Conformal Online Model Aggregation: Combining Prediction Sets for Uncertainty Quantification

Combining prediction sets from multiple algorithms through a voting mechanism in online settings improves uncertainty quantification.

The content discusses conformal prediction, model aggregation, and adaptive strategies for combining prediction intervals. It explores the challenges of model selection and proposes a method based on majority voting with dynamically adjusted weights. The approach is tested in both i.i.d. and distribution shift scenarios using real-world datasets. Introduction to Conformal Prediction: Conformal prediction offers uncertainty quantification without strict distributional assumptions.
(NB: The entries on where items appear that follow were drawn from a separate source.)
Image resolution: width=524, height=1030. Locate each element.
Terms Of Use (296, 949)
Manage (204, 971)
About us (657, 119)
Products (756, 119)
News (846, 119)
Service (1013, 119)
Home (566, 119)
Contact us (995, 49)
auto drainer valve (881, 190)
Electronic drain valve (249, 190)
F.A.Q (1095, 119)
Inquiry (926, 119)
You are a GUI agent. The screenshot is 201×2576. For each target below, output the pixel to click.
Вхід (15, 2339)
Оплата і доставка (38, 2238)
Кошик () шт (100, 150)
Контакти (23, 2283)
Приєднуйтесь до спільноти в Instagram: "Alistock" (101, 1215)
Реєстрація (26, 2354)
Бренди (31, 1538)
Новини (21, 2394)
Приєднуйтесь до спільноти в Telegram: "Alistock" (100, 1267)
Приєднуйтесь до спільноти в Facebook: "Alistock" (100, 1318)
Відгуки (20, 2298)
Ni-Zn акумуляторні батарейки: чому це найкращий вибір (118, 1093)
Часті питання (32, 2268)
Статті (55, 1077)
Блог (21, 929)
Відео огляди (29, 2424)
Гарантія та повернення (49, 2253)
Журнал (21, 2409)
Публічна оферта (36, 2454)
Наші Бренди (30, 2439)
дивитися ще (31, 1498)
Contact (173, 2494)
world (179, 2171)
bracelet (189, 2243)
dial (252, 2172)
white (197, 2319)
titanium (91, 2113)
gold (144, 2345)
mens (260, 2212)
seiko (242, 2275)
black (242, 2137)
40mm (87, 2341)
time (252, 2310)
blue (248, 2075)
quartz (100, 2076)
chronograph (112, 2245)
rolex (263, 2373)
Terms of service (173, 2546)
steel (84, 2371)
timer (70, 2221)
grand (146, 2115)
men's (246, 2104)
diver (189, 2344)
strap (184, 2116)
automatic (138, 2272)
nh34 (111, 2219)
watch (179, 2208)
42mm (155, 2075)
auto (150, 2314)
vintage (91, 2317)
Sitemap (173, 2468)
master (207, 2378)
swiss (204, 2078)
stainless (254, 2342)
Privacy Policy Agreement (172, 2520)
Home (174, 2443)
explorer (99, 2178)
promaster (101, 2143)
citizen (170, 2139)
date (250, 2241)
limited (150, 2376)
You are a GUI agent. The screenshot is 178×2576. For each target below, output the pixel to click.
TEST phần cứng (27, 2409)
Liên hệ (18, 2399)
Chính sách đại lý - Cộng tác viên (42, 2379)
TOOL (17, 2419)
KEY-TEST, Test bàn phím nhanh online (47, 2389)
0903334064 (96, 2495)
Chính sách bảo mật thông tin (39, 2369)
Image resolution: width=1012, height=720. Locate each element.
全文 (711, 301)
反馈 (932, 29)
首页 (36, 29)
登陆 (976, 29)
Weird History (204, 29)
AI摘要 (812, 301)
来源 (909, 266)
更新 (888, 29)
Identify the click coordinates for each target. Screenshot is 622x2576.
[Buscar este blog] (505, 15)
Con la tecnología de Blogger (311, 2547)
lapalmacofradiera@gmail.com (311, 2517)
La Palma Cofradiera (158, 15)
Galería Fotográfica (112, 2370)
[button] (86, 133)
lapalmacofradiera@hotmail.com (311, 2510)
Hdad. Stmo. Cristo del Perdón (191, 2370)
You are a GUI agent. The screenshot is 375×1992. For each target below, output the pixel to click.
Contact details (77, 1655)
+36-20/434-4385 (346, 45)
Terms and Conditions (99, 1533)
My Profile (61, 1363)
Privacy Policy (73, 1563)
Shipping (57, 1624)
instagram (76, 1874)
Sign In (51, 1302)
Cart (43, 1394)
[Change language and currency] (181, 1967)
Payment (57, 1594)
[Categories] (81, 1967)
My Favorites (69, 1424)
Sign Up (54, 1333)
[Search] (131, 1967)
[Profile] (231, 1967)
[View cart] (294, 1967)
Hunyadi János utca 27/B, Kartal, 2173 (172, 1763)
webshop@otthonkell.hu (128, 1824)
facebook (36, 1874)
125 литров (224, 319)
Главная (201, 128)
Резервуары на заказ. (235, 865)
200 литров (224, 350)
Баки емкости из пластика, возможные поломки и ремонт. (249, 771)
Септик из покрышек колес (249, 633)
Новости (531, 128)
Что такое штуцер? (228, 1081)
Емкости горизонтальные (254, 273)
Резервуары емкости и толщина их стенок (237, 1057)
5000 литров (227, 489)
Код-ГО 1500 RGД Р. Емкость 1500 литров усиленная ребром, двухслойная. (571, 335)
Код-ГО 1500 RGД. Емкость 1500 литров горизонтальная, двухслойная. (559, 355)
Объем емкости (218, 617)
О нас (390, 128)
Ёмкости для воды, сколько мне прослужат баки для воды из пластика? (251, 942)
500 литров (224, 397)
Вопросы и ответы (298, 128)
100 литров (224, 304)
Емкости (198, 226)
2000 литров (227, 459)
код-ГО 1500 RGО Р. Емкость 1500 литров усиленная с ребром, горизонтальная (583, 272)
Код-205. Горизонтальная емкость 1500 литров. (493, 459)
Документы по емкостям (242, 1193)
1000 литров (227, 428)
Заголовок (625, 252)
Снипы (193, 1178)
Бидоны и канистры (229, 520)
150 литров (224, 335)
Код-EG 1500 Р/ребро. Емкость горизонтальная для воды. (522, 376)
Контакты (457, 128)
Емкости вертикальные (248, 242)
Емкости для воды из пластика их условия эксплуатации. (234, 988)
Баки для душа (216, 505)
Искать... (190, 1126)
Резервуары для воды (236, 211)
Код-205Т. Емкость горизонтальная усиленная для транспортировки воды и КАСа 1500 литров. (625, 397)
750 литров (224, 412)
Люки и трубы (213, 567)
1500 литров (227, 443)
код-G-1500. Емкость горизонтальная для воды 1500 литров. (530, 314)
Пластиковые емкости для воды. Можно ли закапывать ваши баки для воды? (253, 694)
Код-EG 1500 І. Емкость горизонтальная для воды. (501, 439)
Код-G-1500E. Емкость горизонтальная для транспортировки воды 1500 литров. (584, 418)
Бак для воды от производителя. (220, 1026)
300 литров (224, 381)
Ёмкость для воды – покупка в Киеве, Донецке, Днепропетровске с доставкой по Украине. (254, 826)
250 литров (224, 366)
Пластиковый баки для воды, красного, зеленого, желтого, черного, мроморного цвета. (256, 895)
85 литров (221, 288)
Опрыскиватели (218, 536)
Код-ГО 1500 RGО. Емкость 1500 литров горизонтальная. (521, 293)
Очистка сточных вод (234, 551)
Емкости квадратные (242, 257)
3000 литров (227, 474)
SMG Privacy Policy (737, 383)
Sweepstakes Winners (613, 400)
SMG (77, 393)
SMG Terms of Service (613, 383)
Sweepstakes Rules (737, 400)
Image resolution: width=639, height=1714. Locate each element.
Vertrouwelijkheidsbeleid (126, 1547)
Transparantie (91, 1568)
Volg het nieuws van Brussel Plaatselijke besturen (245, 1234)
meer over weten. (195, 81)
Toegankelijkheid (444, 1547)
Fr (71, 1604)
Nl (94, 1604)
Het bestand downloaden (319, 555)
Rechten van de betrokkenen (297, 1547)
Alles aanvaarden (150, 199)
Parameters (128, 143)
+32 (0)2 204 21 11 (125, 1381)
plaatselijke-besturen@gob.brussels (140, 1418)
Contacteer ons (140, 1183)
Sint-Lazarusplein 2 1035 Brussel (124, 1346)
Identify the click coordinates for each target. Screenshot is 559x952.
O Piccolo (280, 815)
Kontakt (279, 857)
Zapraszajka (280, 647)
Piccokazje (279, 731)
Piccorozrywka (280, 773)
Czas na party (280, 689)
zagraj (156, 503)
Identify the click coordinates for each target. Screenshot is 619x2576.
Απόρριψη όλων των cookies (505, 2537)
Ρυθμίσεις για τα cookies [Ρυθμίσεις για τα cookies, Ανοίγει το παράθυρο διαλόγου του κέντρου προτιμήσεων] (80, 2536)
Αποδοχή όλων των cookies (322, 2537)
Challenges arise in model selection and aggregation for optimal performance. Model Aggregation Approach: Proposes a novel strategy based on combining prediction sets through a voting mechanism. Weights are dynamically adjusted based on past performance to favor models producing smaller intervals consistently. Online Setting Dynamics: Focuses on an online setting where data arrive sequentially over time. Covariate-response pairs are observed iteratively, leading to the generation of distinct conformal prediction intervals. Adaptive Weighting System: The majority vote method generates sets that are never larger than twice the weighted average size of initial sets. Adaptive strategies like AdaHedge algorithm dynamically adjust learning parameters over time for efficient merging. Application Scenarios: Tested in i.i.d. settings with different regression algorithms and real-world datasets. Explored under distribution shifts using quantile tracking and adaptive conformal inference methods. Simulation Results: Results show the effectiveness of the proposed method in improving uncertainty quantification through dynamic model aggregation.

"The weight w(t)k represent the importance of the expert k at the time t in the voting procedure." "Due to the property described in (1) we have that E[ϕ(t)k] ≤α, k = 1, . . . , K."

"A potential drawback of the procedure is that, even when initiated with a collection of intervals, it may produce a union of intervals." "The loss function ℓ(·) measures the accuracy of predictions at each iteration."